Recita invero la norma al comma primo che “Il ricorrente, entro trenta giorni dalla proposizione del ricorso, a pena d’inammissibilità deposita, nella segreteria della commissione tributaria adita, o trasmette a mezzo posta, in plico raccomandato senza busta con avviso di ricevimento, l’originale del ricorso notificato a norma degli articoli 137 e seguenti del codice di procedura civile ovvero copia del ricorso consegnato o spedito per posta ”.

Per consentire poi al giudicante la verifica della tempestività della notifica, il ricorrente deve allegare alla copia del ricorso la “fotocopia della ricevuta di deposito o della spedizione per raccomandata a mezzo del servizio postale”.

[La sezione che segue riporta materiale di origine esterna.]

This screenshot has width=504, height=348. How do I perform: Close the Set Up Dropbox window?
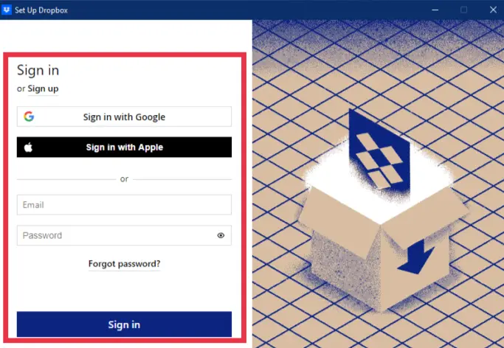[493, 10]
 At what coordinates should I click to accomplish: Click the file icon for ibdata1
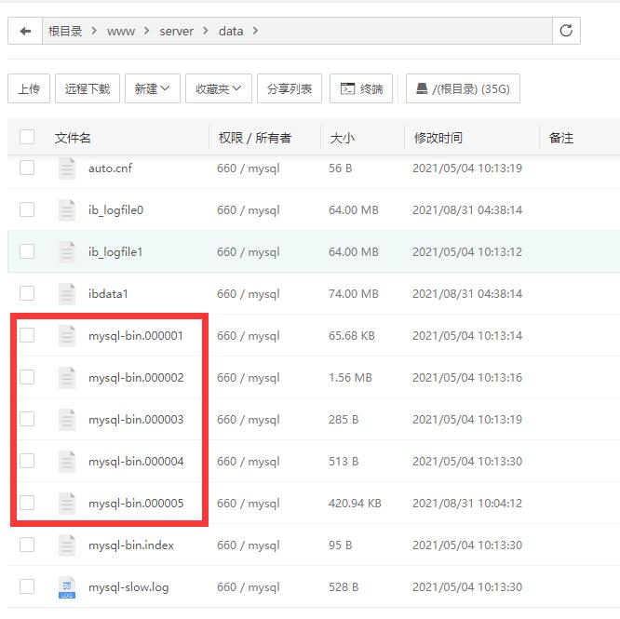click(67, 293)
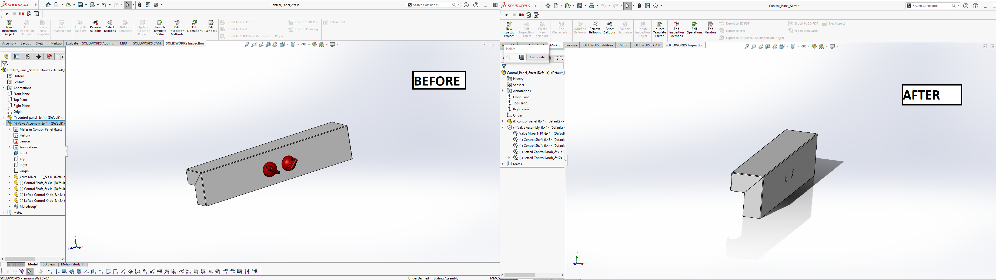Save display state icon in Isolate popup

tap(522, 57)
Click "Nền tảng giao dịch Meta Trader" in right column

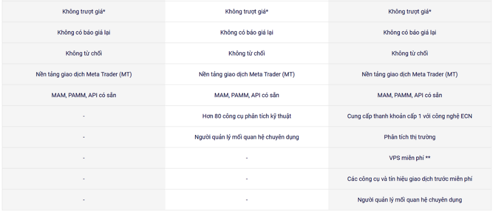[409, 74]
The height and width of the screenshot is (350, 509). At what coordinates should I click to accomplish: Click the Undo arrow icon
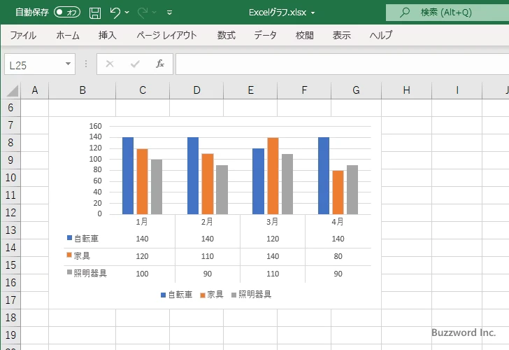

Dal combinato disposto delle due norme si deve concludere allora che nel solo caso di notifica a mezzo di ufficiale giudiziario non è necessario consegnare all’Ufficio l’originale del ricorso, atteso che l’ufficiale giudiziario certifica la conformità della copia dell’atto che consegna all’Ufficio all’originale che restituisce al ricorrente (art. 137, comma 2, c.p.c.).

Inoltre, nel caso di notifica ai sensi degli artt. 137 e seguenti del codice di procedura civile la data in cui essa è intervenuta è apposta sull’originale del ricorso che viene restituito al contribuente, tanto sostanziando ulteriore ragione per cui in questa ipotesi (notificazione a mezzo di ufficiale giudiziario) è fatto obbligo di deposito dell’originale del ricorso.

Se però la notificazione avviene a mezzo del servizio postale, è l’originale del ricorso che deve essere notificato all’Ufficio, dovendosi escludere, sulla base della normativa passata in rassegna, qualsiasi forma di equivalenza.

Ed è appena il caso di rilevare che il legislatore ha previsto (art. 22 D. Lgs. 546/1992), quale conseguenza della mancata osservanza della disciplina prima ricordata, l’inammissibilità del ricorso, rilevabile d’ufficio in ogni stato e grado del giudizio, anche in caso di costituzione di controparte (Corte di Cassazione, sent. n. 4051/2001: “le norme sui requisiti di forma indispensabili per l’attivazione del giudizio rispondono ad interessi anche pubblicistici, hanno carattere imperativo e si sottraggono alla disponibilità dei contendenti, … quindi, il riscontro officioso della loro inosservanza non trova ostacolo nel comportamento difensivo delle parti”; Corte di Cassazione, sent. n. 7033/2002).

Insomma, la diversa impostazione alla base, rispettivamente, del processo civile e del processo tributario rende difficoltosa l’applicazione di comuni principi processuali, rendendo necessaria, nel caso del processo tributario, una interpretazione costituzionalmente orientata che possa porre rimedio alla rigidità letterale del dato normativo.